Sessions has chosen the island’s federal courthouse, about 50 miles outside New York City Hall, as the site for his talk on MS-13.
The Mara Salvatrucha, as they are otherwise known, trace back to El Salvador’s brutal civil war. After the conflict dragged on for 10 years, fueled in part by President Ronald Reagan’s military aid to Salvadoran death squads, the United States became home to a large percentage of the war’s estimated 500,000 refugees.
Co-founded in Los Angeles by a soldier of that war, MS-13 has become an international criminal organization with ties to the drug trade, contract killing, money laundering and arms trafficking.
Sessions is set to speak this morning at the courthouse where federal prosecutors obtained a guilty plea from MS-13 member Arnolvin Umanzor Velasquez for his participation in the execution-style murder of two brothers in Brentwood, a Latino-majority hamlet known as “The Jewel of Long Island.”
In a community whose bright red streak stands out in thoroughly blue downstate New York, the memory of these 2012 killings might have made Central Islip a natural location for Sessions to drum up fear of immigrant violence.
But Rep. Kathleen Rice, a Democrat from nearby Nassau County, offered Sessions some advice.
“Yes, MS-13 is a serious threat,” the congresswoman posted Thursday on Twitter. “But you won’t touch them if the immigrant community is afraid to talk to you.”
Just this week, Sessions opened up a hotline under his program Victims of Immigration Crime Engagement (VOICE).
Various news outlets have reported on the flood of prank calls the line has received, reporting UFOs and extraterrestrial aliens, but Suffolk County Latinos are not laughing.
Twenty minutes outside the courthouse in the bayside town of Patchogue is where a group of teenagers killed Ecuadorean immigrant Marcelo Lucero.
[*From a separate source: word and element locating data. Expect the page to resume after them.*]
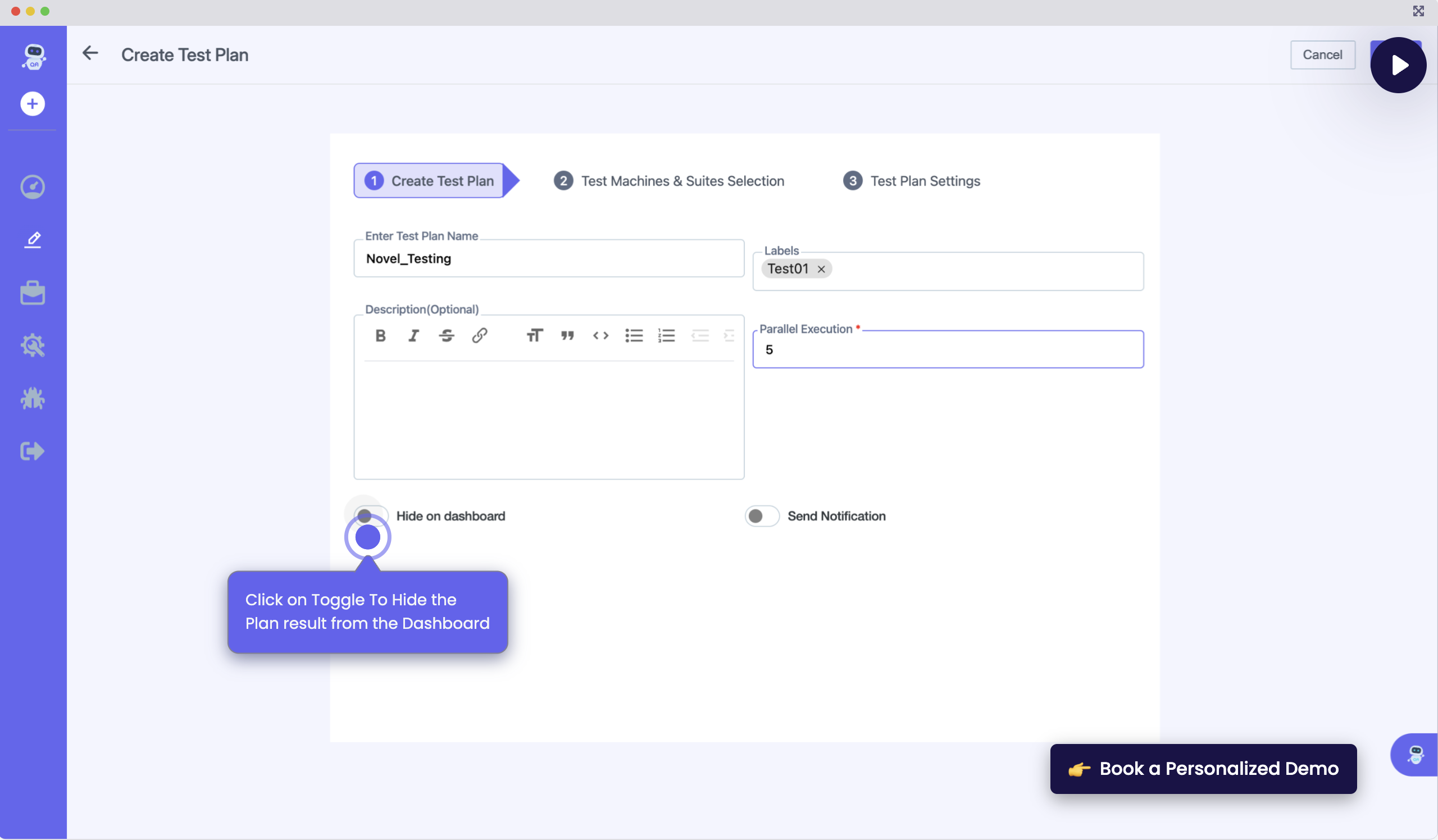Open the dashboard gauge sidebar icon
Image resolution: width=1438 pixels, height=840 pixels.
pyautogui.click(x=33, y=187)
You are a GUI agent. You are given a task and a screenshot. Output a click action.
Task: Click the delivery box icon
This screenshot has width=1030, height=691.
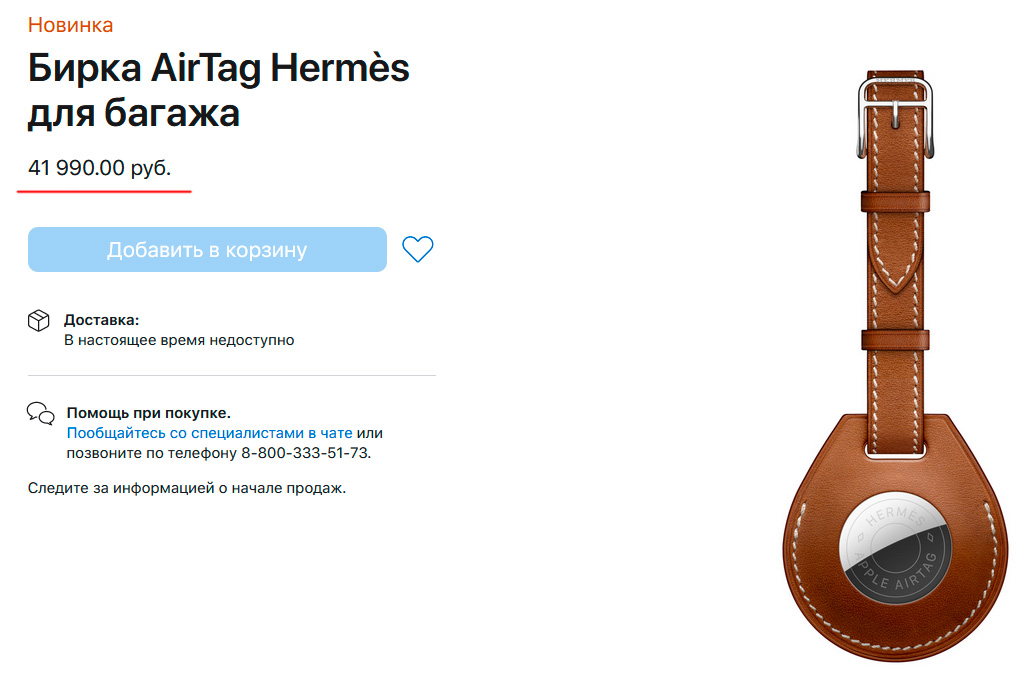click(39, 321)
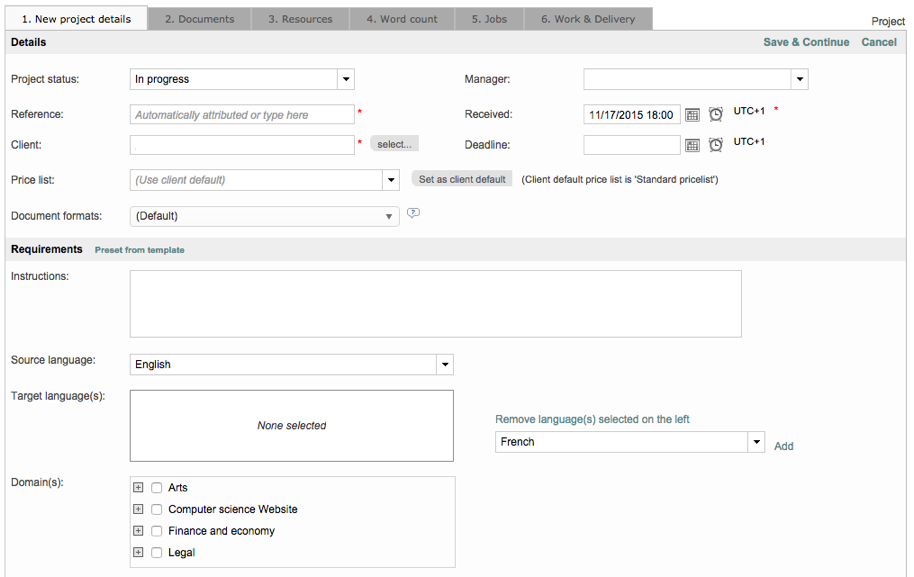The image size is (914, 577).
Task: Tick the Computer science Website checkbox
Action: (157, 510)
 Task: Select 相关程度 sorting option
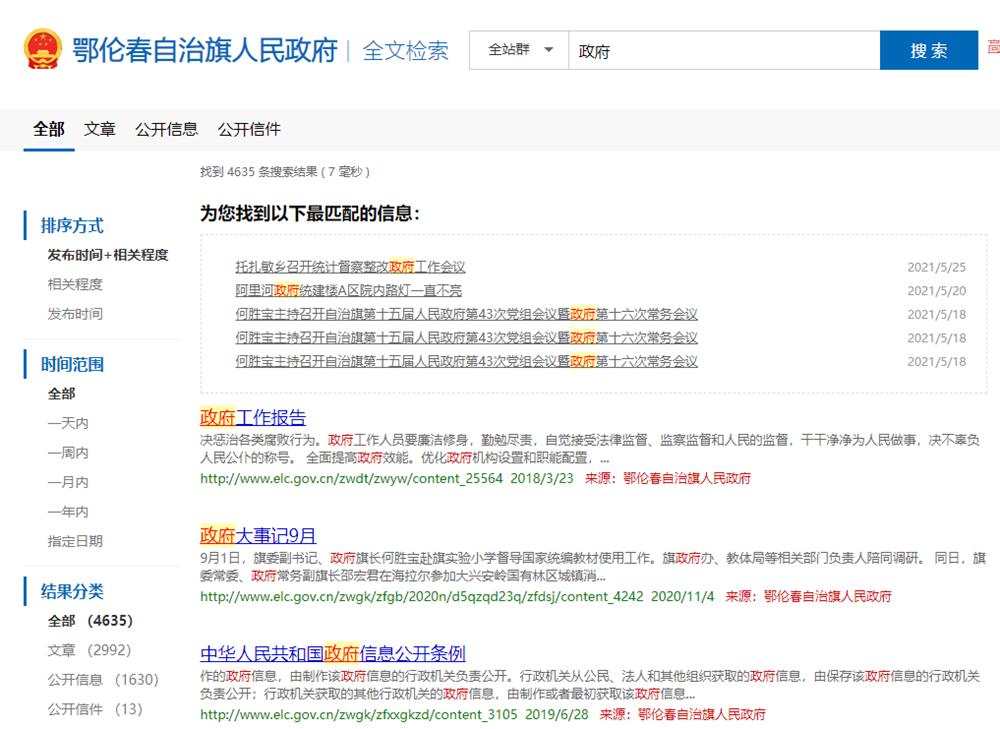75,284
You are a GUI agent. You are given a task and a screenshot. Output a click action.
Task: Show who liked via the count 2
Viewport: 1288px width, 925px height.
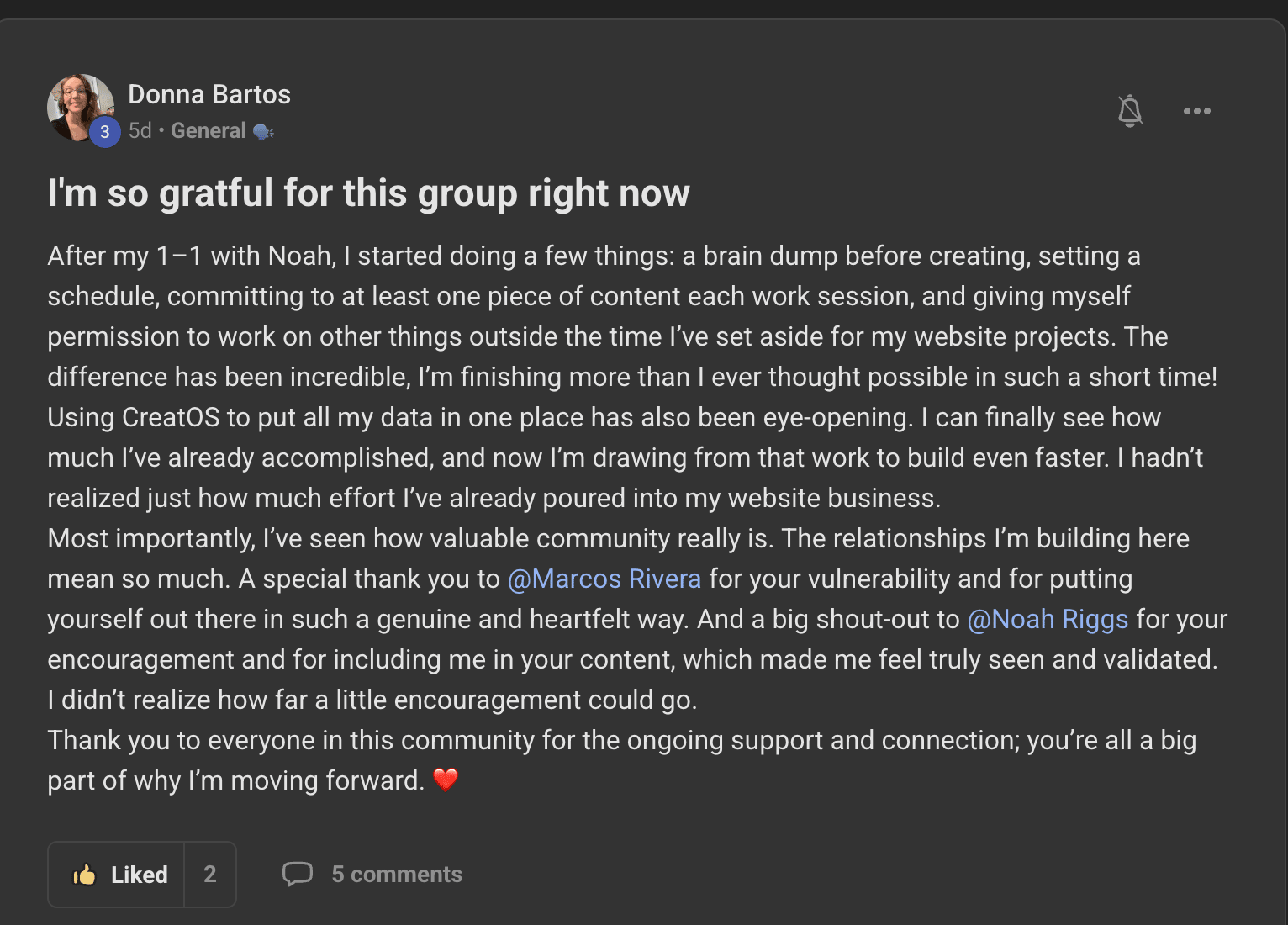[x=210, y=875]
Activists here have blamed the Nov. 8, 2008, on nativist fervor whipped up by local politicians.
Extremism watchdogs at The Southern Poverty Law Center dissected the regular harassment of Suffolk County Latinos in their 2009 report “Climate of Fear.” The paper depicts local police and politicians as aloof to and sometimes complicit in crimes against the immigrant community.
Deportation fears make many immigrants reluctant to report crimes against them, but those who do speak out say they have being shot with BB guns, driven off the road on their bicycles, and targeted in arson attacks.
For the advocacy group Make the Road, which has offices in nearby Brentwood, Sessions’ visit rubs old wounds.
“What we do not need is a divisive figure like Jeff Sessions coming up from Washington to try to turn our tragedy into one of his polarizing political talking points,” the group said in a statement. “Suffolk County residents have lived through what happens when divisive politicians try to turn us against each other.”
Suffolk County police have faced monitoring by a federal court for the past four years under the terms of a settlement with the Department of Justice.
The three-year settlement had been set to expire this past January, but the Department of Justice found continued oversight was still necessary.
Extending the prosecutorial watch on Suffolk marked one of the final acts of President Barack Obama’s administration.
Under a Trump administration, the future of that deal is uncertain.
Sessions issued a memorandum on March 22 calling for U.S. attorneys across the country to review federal consent decrees on local law-enforcement agencies.
The attorney general’s speech on Long Island began at 10 a.m.